§ **Provided data**:
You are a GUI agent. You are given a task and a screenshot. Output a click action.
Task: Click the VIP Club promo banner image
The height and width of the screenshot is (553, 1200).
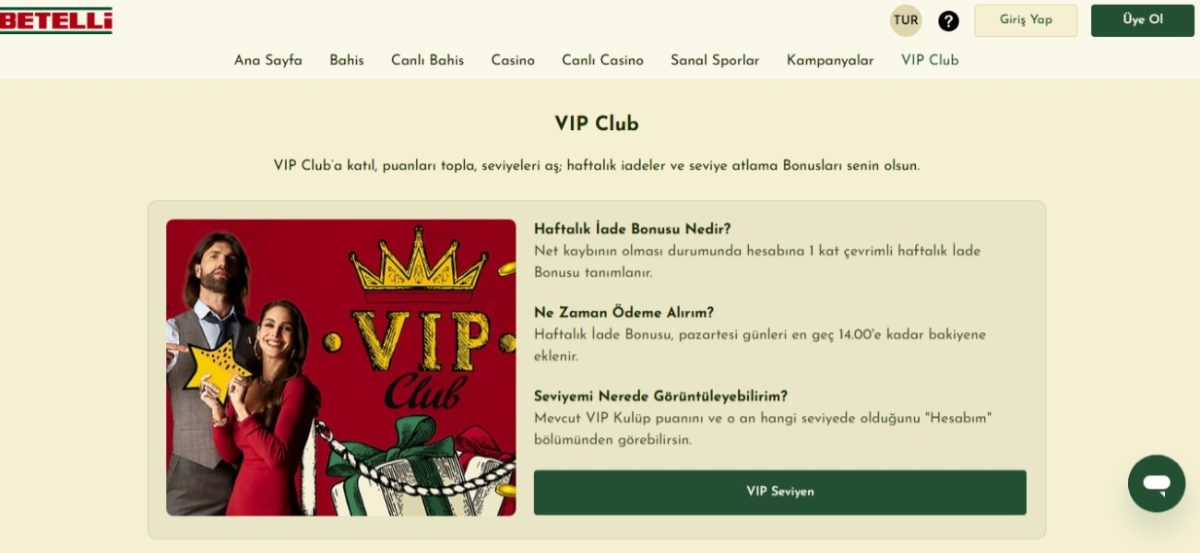tap(341, 367)
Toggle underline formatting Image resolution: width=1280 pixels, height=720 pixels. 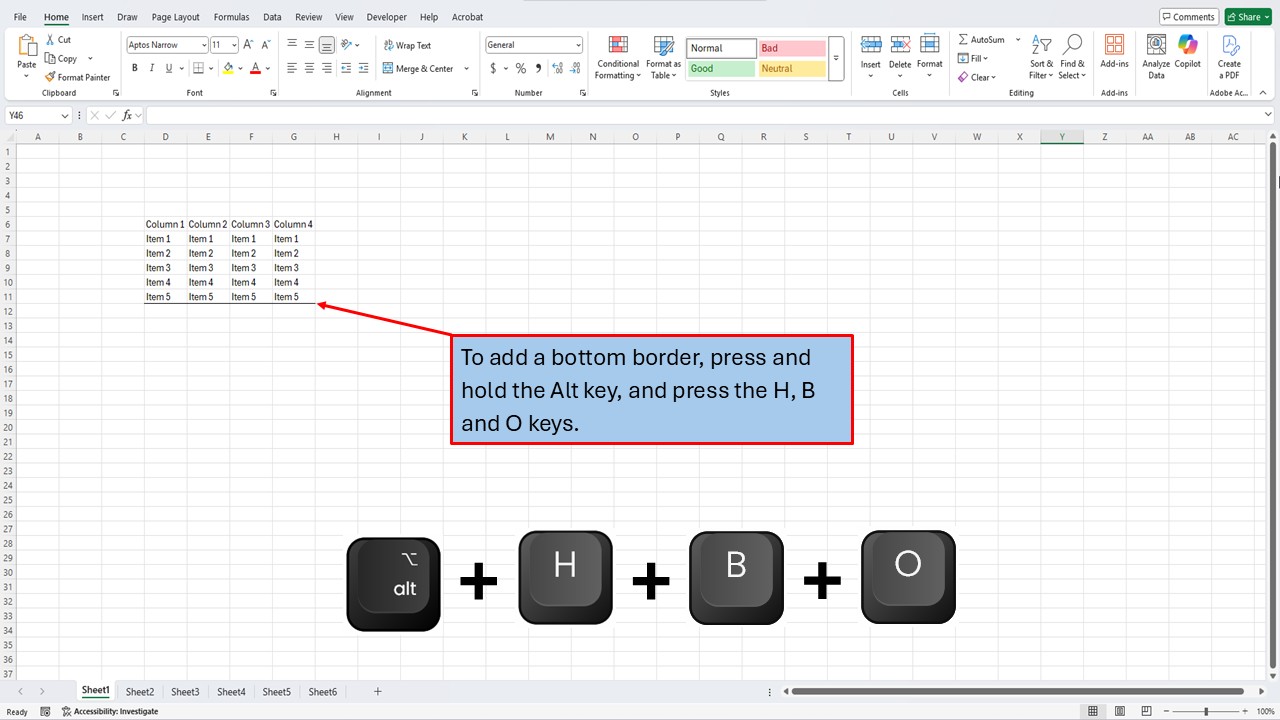pyautogui.click(x=166, y=67)
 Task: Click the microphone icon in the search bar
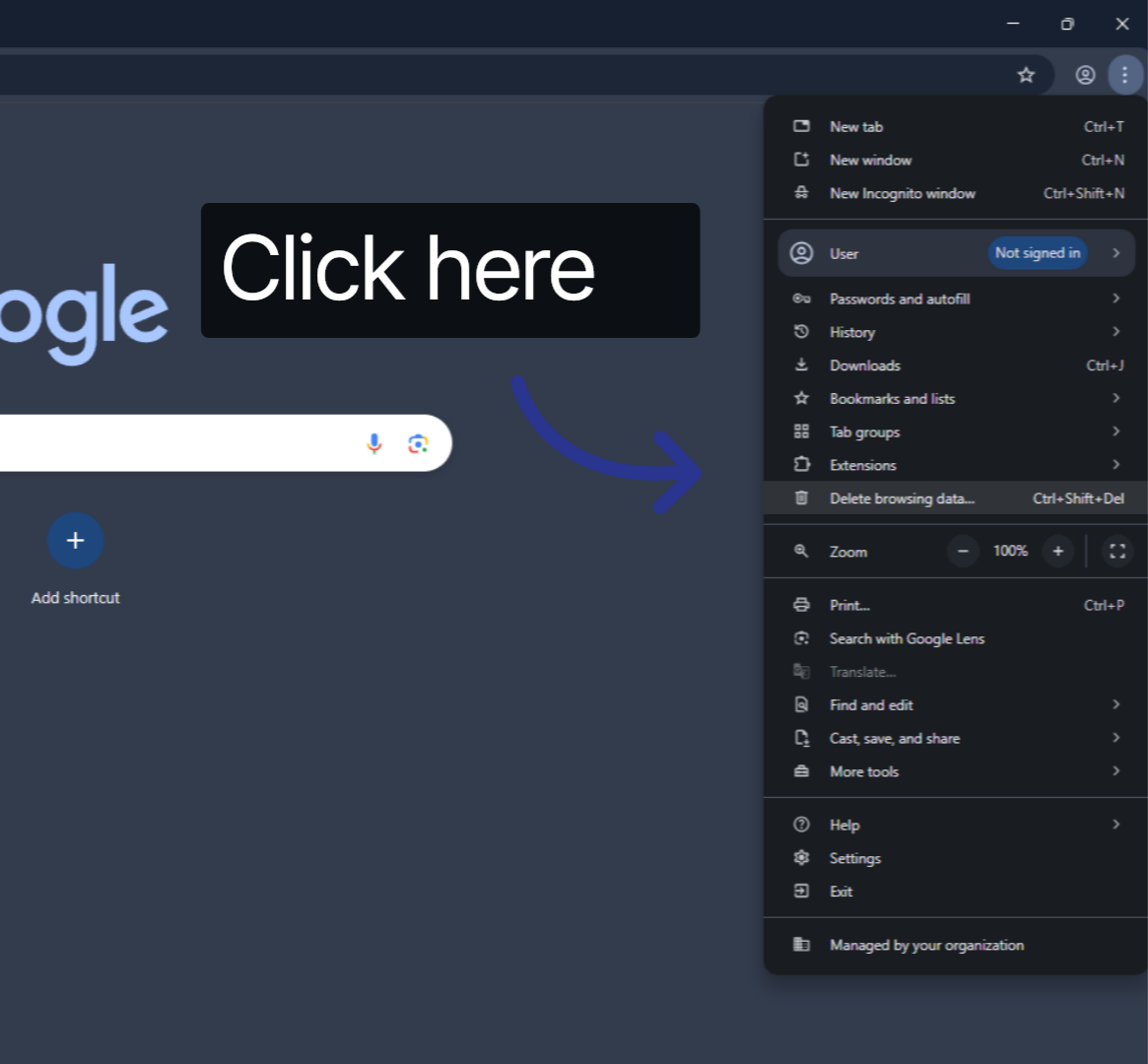(373, 442)
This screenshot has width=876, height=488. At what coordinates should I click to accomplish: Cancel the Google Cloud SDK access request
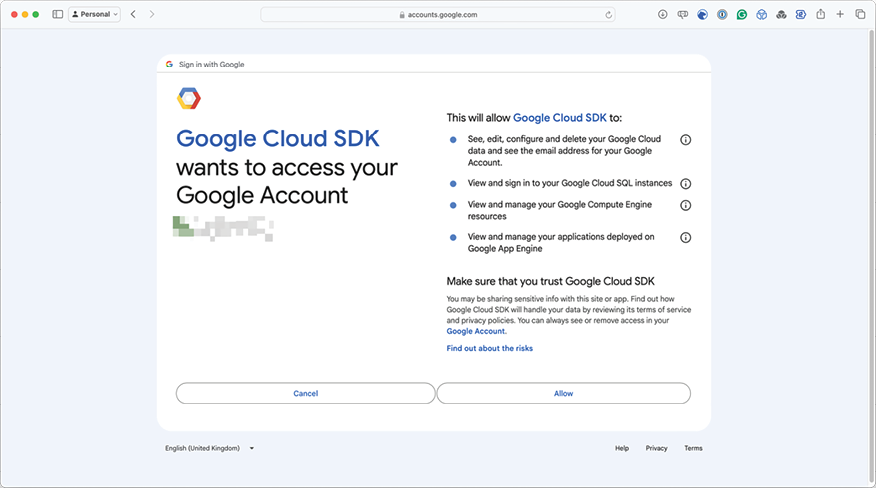point(305,393)
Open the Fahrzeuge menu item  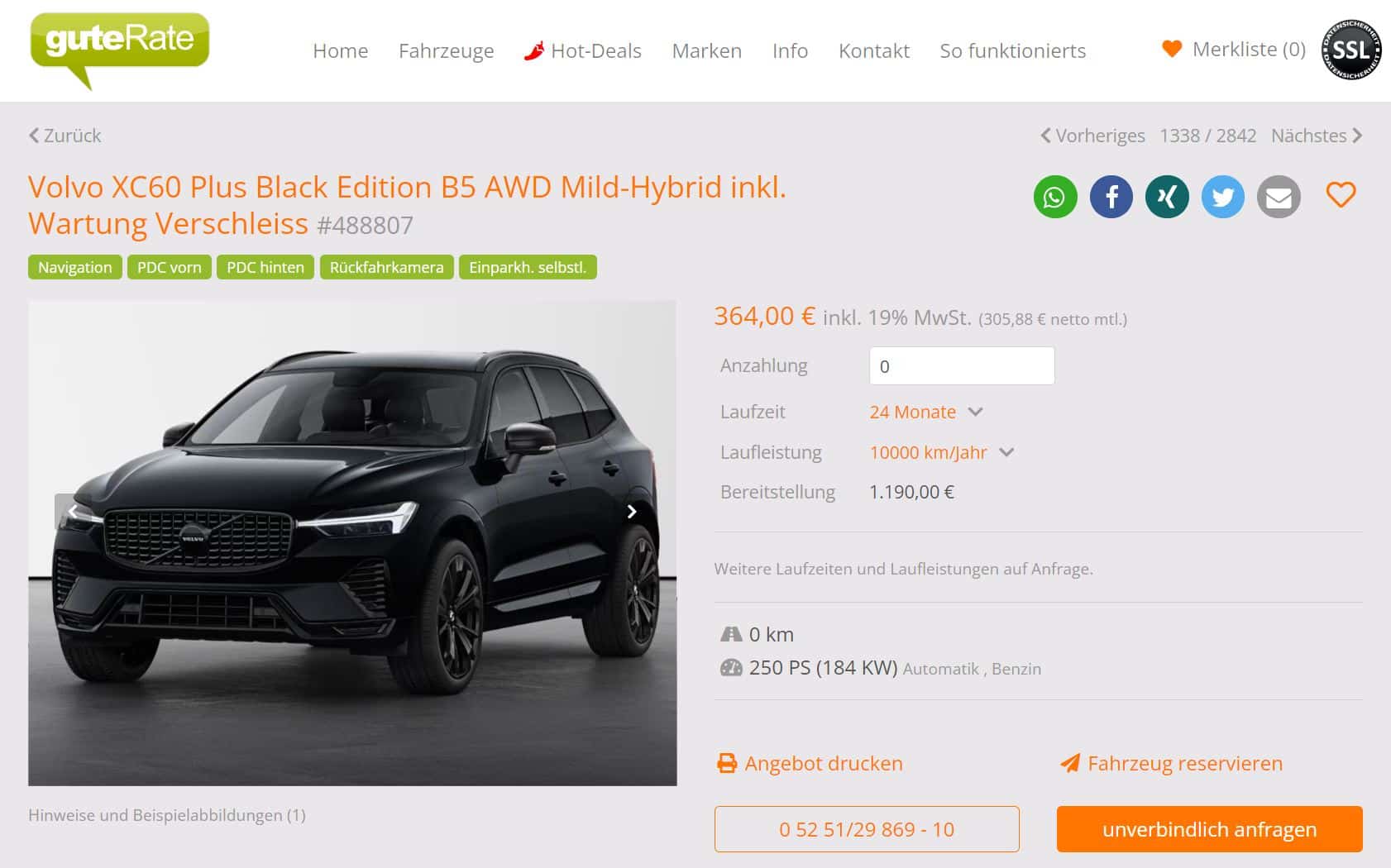pos(447,50)
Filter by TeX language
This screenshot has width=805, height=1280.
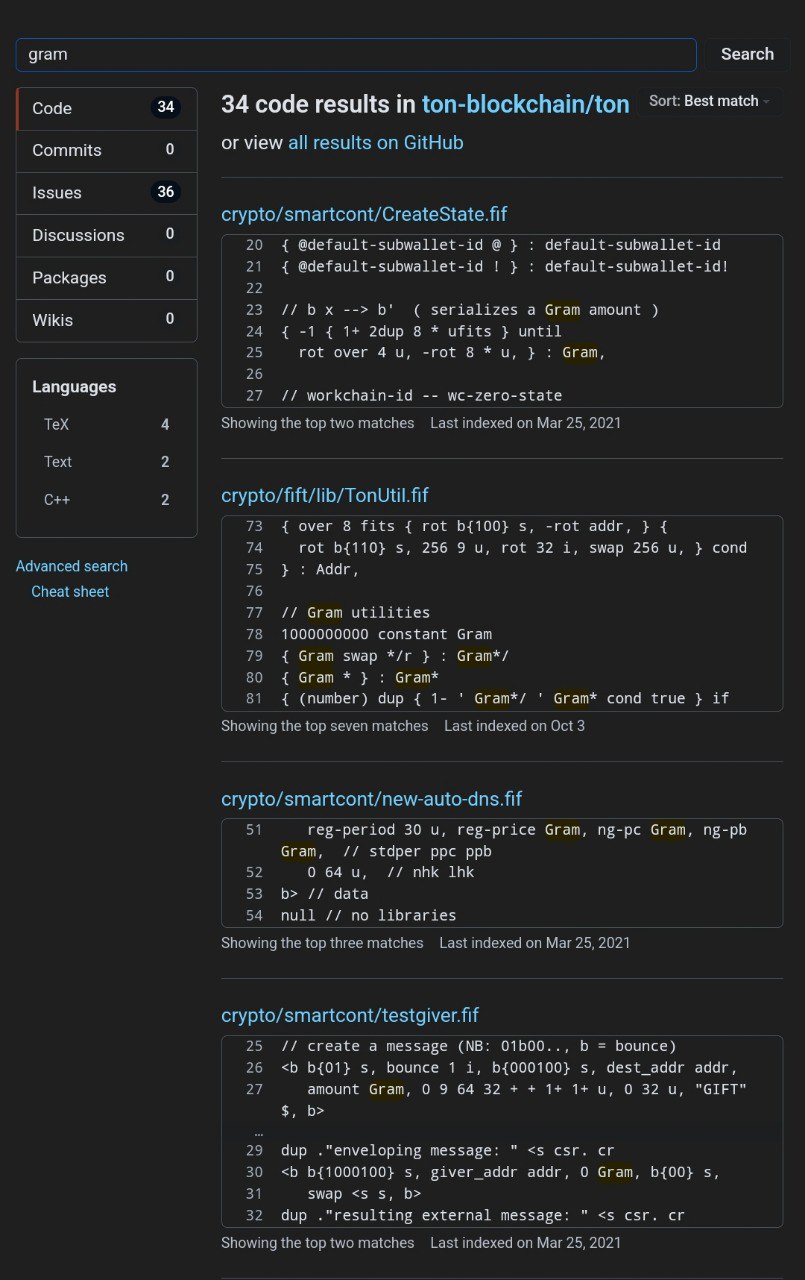pyautogui.click(x=107, y=424)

§ **Work to be completed**: Print, exactly and only, the lines running from the line with "Filter by TeX language" through the last line of the data, including both. Skip any picture.

§ **Written answer**:
Filter by TeX language
This screenshot has width=805, height=1280.
pyautogui.click(x=107, y=424)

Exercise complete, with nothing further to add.